Whether or not the motion is granted is left to individual judges in the Fourth District to determine.

Hennepin County Chief Judge Kerry W. Meyer said in a statement that, "Each case with a motion is reviewed on the merits. The judge assesses whether there is disclosable information relevant in the case. The orders speak for themselves about the process used in the cases."

Filling in the gaps

The motion for a Brady-Giglio review commonly asks the court to order a law enforcement agency — for example, the Minnesota State Patrol or Minneapolis Police Department Internal Affairs — to share disciplinary information against specific officers.

If the judge grants the motion, the Hennepin County Attorney's Office reviews and catalogues the data and gives any information they view as relevant to the judge overseeing the case. The judge then performs what is known as an "in camera" review of the information to determine if it should be shared with the defense.

In the case of the state troopers, Judge Tamara Garcia denied the motion "for lack of a plausible showing such files would contain material evidence." She cites the Minnesota Supreme Court opinion in State v. Hummel which stated, "having the trial court review confidential material is not a right. It is a discovery option, but only after certain prerequisites are satisfied." In other cases, judges have approved the motion and ordered the law enforcement agencies to produce specific disciplinary files for review.

The sheer volume of motions the Hennepin County Attorney's Office has filed indicates this is becoming standard operating procedure for a department that works with more than 35 law enforcement agencies to prosecute criminals. The reason for that could be related to gray areas in how different agencies categorize public vs. private police data.
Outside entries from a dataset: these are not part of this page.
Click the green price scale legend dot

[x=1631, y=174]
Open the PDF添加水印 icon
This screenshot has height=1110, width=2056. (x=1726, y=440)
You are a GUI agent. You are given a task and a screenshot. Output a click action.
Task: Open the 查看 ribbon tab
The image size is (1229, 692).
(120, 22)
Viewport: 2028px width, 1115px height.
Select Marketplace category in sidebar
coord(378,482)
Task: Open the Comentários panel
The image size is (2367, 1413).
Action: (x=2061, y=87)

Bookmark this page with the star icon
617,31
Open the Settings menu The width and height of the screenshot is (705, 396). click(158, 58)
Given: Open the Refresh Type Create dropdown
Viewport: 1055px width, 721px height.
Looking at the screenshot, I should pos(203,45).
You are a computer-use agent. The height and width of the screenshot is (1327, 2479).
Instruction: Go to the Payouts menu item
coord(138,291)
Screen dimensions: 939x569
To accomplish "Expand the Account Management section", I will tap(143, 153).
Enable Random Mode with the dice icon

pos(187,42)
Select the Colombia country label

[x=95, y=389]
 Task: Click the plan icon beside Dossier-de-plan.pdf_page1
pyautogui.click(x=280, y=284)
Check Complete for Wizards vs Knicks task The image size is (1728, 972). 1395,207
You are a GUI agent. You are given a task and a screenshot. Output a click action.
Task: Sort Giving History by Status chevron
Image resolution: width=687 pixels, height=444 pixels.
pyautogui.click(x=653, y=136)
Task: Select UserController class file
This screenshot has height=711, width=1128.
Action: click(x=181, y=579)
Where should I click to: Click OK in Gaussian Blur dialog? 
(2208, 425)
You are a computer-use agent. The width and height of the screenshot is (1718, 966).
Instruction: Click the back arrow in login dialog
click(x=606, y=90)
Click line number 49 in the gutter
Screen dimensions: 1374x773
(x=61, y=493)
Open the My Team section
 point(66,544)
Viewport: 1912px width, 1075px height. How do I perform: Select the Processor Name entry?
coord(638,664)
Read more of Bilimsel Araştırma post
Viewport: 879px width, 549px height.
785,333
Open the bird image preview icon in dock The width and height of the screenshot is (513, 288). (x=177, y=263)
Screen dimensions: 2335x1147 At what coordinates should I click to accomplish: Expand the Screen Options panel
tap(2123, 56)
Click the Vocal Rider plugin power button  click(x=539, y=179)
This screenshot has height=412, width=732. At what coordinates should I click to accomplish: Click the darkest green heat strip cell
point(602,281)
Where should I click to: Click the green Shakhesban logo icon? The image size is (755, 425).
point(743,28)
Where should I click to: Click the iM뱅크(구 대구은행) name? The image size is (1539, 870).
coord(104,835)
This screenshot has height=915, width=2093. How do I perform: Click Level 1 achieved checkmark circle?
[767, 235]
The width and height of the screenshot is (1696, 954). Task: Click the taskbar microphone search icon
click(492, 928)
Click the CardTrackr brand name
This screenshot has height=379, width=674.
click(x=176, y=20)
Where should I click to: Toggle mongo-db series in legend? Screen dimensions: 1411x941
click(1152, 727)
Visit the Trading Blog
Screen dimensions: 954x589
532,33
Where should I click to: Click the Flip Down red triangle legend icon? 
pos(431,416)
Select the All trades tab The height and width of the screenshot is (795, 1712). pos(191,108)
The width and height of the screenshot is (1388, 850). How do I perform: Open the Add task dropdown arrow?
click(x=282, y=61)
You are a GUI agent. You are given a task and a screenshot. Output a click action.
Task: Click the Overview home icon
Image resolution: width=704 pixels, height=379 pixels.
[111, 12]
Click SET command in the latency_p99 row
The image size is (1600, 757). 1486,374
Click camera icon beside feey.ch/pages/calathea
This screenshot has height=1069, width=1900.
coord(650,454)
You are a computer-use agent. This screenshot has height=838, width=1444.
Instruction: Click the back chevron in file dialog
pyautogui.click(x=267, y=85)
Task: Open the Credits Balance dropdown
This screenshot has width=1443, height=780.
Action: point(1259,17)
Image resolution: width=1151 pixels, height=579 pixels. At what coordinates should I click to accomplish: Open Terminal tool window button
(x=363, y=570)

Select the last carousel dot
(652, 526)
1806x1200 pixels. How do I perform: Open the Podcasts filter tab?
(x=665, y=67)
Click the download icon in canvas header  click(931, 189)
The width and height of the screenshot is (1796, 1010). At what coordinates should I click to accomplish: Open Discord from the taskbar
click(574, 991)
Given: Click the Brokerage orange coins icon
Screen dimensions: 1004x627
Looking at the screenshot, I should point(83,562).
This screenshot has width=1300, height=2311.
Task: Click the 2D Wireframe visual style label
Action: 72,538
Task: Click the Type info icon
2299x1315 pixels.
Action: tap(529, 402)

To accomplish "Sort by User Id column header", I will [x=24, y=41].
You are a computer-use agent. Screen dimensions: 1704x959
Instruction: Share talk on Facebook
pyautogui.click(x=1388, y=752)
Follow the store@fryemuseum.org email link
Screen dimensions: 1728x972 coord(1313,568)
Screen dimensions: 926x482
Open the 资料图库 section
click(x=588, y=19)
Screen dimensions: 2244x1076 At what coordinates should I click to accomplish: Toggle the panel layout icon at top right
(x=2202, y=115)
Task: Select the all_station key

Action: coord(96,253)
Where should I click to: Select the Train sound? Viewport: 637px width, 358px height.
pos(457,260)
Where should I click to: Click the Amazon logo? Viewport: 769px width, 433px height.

The Minneapolis Police Department has a publicly available "police discipline decision dashboard" which dates back more than a decade and tracks various violations and types of discipline. But, as the Star Tribune reported earlier this year, MPD has used coaching — a form of one-on-one mentoring — as their most common approach to dealing with police complaints in the past decade. Coaching documents are not publicly available.

The ability of law enforcement agencies to make disciplinary actions private matters because they can argue that an employee could sue them if they share private data. These legal motions are one way the Attorney's Office can work around that concern.

When the county filed a Brady-Giglio motion in a murder trial earlier this year, Judge Juan Hoyos agreed to the motion.

He ordered that Minneapolis Police Department Internal Affairs and the Office of Police Conduct Review provide the HCAO with "all not public data" relating to three officers who were potential witnesses in the trial. The HCAO would not be given any records against the officers that were designated either "Dismissed — No Basis" or "Exonerated." Any other disciplinary files the HCAO would review, redact accordingly and provide any information they believe was needed to satisfy their Brady-Giglio obligation to Judge Hoyos. He would then decide if any of it needed to be shared with the defendant. The private data was held under a protective order by the court and the officers had to be alerted that their file was being provided to the state.

The officers and the government agencies were given five business days to object.

Staff writers Andy Mannix and Liz Sawyer contributed to this report.